DESCRIPTION OF THE TASK
Only the lines from the one containing "You are a computer-use" through the final line of the entries below are wanted, each copied exactly.

Top of EXERCISE INPUTS

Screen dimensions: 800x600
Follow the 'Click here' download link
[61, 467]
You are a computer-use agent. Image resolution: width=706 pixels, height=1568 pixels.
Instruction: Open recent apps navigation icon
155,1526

Bottom of EXERCISE INPUTS

ANSWER TO THIS EXERCISE
You are a computer-use agent. Image resolution: width=706 pixels, height=1568 pixels.
Instruction: Open recent apps navigation icon
155,1526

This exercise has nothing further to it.